To resolve this, the prompt instructs the agent to create a scoped file path in the tmp/plans/ directory (e.g., tmp/plans/plan-<task_id>.md or tmp/plans/<tab_context>.md). The tmp/ directory is covered by .gitignore natively, ensuring no artifact collision in version control.

Copy and paste this block into the agent’s system prompt or as a pre-prompt instruction before initiating a complex planning task:

<instruction_override>
<primary_directive>
You are generating a massive, highly complex implementation plan. You MUST NOT attempt to output the full plan in your conversational response, as it will exceed your output token limit and crash the session.
Instead, you will construct the plan iteratively by writing it directly to the filesystem in chunks.
</primary_directive>
<execution_strategy>
1. INITIALIZATION: First, use your file creation tools to create a unique file for this plan. Place it in `tmp/plans/` and give it a context-specific name (e.g., `tmp/plans/plan-<feature-name>.md`) to avoid clashing with other parallel sessions. Initialize it with the top-level architecture headers only.
2. CHUNKED GENERATION: Break the planning into logical phases (e.g., Phase 1: Database, Phase 2: Backend, Phase 3: UI).
3. FILE APPENDING: For each phase, generate the detailed plan and use your file editing tools to append the content to your scoped plan file.
- *If your file tools do not natively support append, use your terminal tool to run `echo "..." >> tmp/plans/<filename>.md` (or PowerShell `Add-Content` if on Windows).*
4. STATUS UPDATES ONLY: Your conversational responses to the user should be extremely brief (less than 50 words).
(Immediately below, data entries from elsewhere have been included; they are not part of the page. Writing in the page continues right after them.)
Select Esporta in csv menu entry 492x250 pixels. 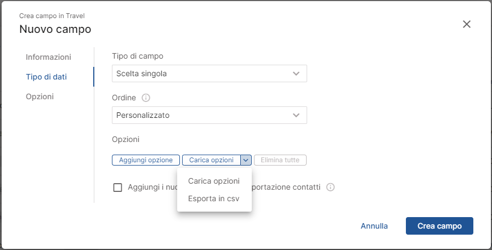[x=214, y=198]
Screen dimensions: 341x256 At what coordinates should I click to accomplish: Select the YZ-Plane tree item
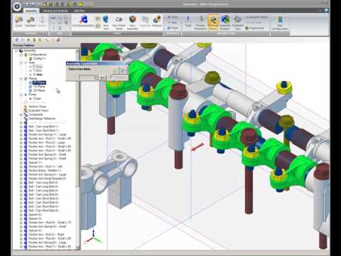[39, 87]
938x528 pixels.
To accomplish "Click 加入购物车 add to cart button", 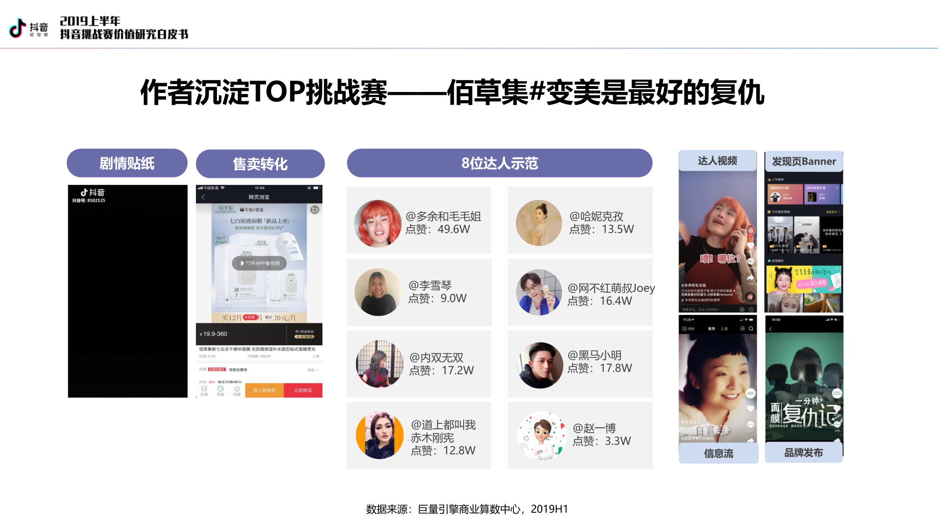I will point(264,390).
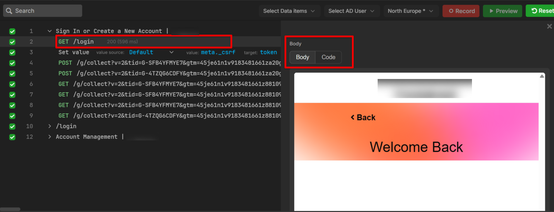Click into the Search input field

pyautogui.click(x=47, y=11)
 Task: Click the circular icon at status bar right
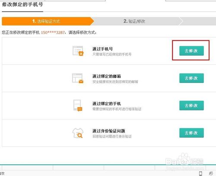click(211, 173)
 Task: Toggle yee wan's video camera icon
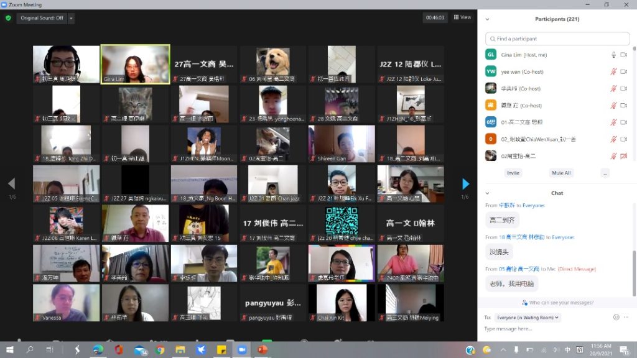coord(624,71)
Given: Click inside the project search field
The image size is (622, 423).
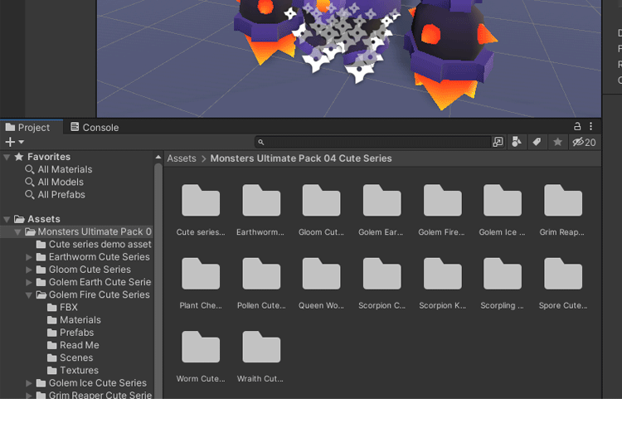Looking at the screenshot, I should 373,142.
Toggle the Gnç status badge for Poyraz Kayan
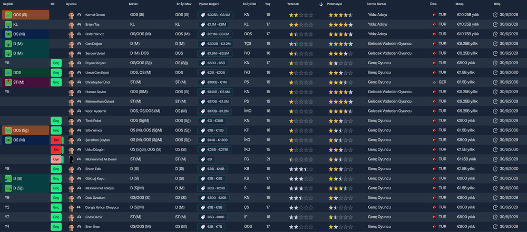527x232 pixels. [x=56, y=63]
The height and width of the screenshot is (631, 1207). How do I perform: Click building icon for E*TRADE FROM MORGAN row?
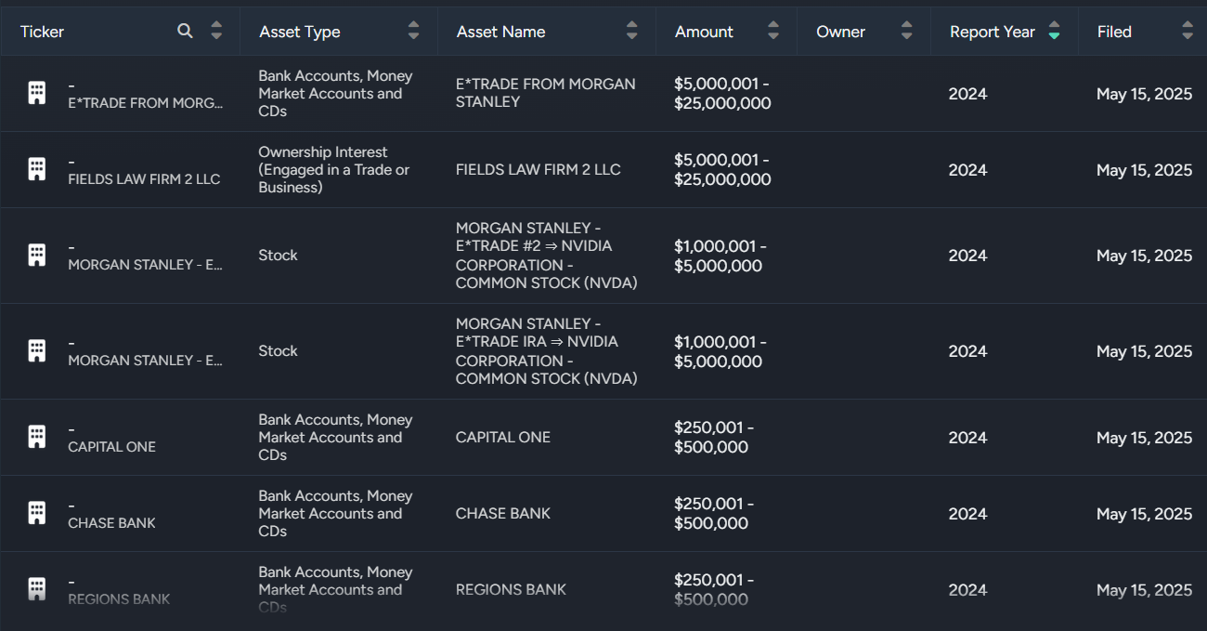click(36, 93)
Only report: "Phase [X] complete and written to <filename>. Proceeding to Phase [Y]."
5. YIELDING: After writing a chunk to the file, if you feel you are approaching your output limit, gracefully end your turn by stating: "Yielding turn to prevent token exhaustion. Awaiting user approval to continue."
</execution_strategy>
<behavioral_constraints>
- CHAIN OF THOUGHT: Use `<thought>` blocks to outline the specific chunk you are about to write to the file. Keep the thought block under 500 words.
- ACT, DON'T NARRATE: Never print the contents of the plan in the chat. The chat is strictly for telemetry and status updates. The source of truth is your generated markdown file.
- RELENTLESS ITERATION: Do not ask for feedback between phases unless you encounter a blocking ambiguity. Immediately proceed to write the next chunk to the file.
</behavioral_constraints>
</instruction_override>

When updating prompt behavior to address new LLM context window behaviors or system limits, update this document and bump last_updated.